■ **Your assignment**
Reproduce word for word the stretch of the notes on designing AI features from "[Accept] [Change to...]" through "you have data.".

■ **Document segment**
▽

Confidence indicators:

“I’m 92% sure this is urgent” vs. “I’m 60% sure”
High confidence → surface to user, maybe auto-act
Low confidence → require human review

Explainability (when needed):

“Why did you suggest this category?” → “You used words: urgent, broken, doesn’t work”
Helps user understand and correct

Easy correction:

User sees AI suggestion
One click to correct/feedback
System learns from corrections

Override capability:

User can always override AI
System records overrides to improve

Transparency:

“This was suggested by AI”
User knows to scrutinize more carefully

Example: Email Categorization UX

Email: "My printer isn't working"

AI Suggestion: "Technical Support" (89% confidence)

[Accept] [Change to...]

If Accept:
→ Email routed to Tech Support team
→ System notes this categorization for learning

If Change:
→ User picks correct category
→ System learns from correction

Data Requirements for AI Features

Before committing to AI, ensure you have data.

Data Assessment

Questions to answer:

Do you have labeled examples?
- Email categorization: Do you have 1,000+ categorized emails?
- Sentiment analysis: Do you have labeled positive/negative examples?
- Fraud detection: Do you have fraud labels in historical data?
If no → You might need to label data (expensive, 4-8 weeks) before building
Is the data representative?
- Does it cover all cases you want to handle?
- Are there biases in the data?

△

■ **Stored items**
▽

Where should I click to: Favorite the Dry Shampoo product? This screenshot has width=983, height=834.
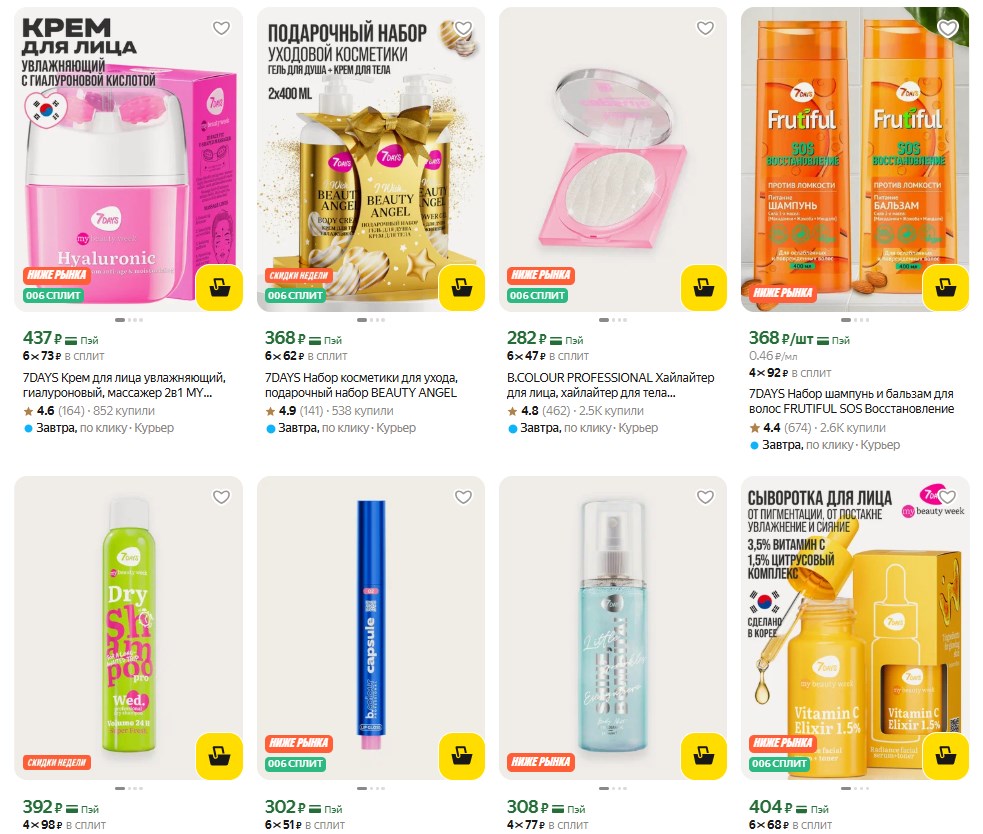click(221, 497)
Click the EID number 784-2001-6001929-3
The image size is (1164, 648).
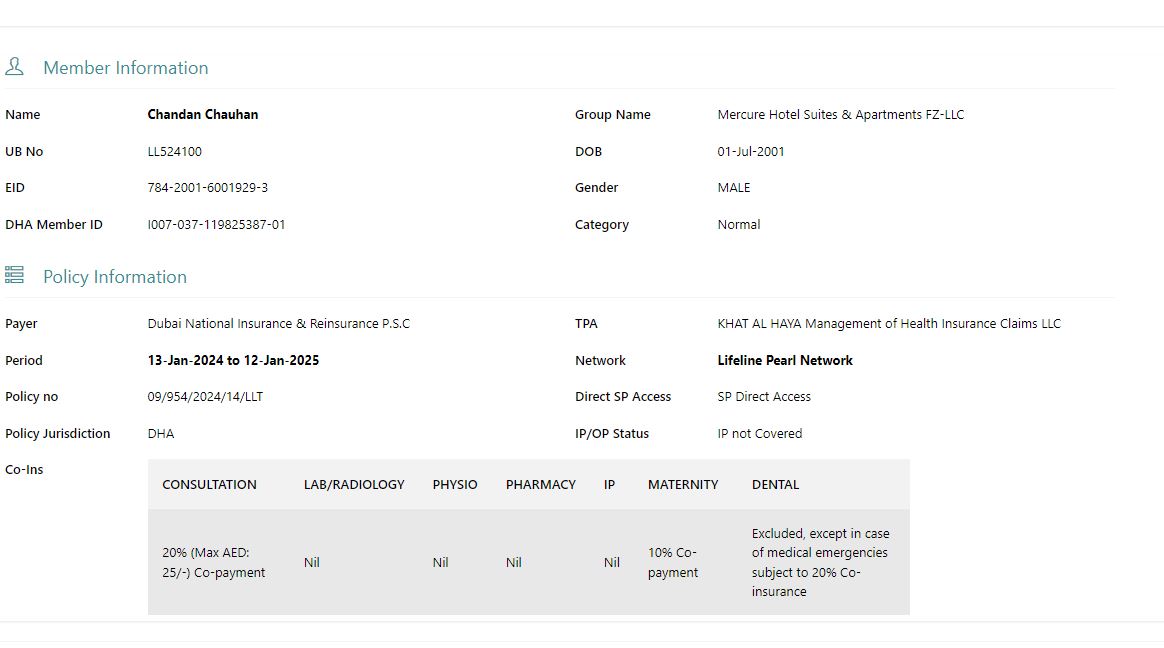pyautogui.click(x=208, y=188)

△

■ **Task result**
[Accept] [Change to...]

If Accept:
→ Email routed to Tech Support team
→ System notes this categorization for learning

If Change:
→ User picks correct category
→ System learns from correction

Data Requirements for AI Features

Before committing to AI, ensure you have data.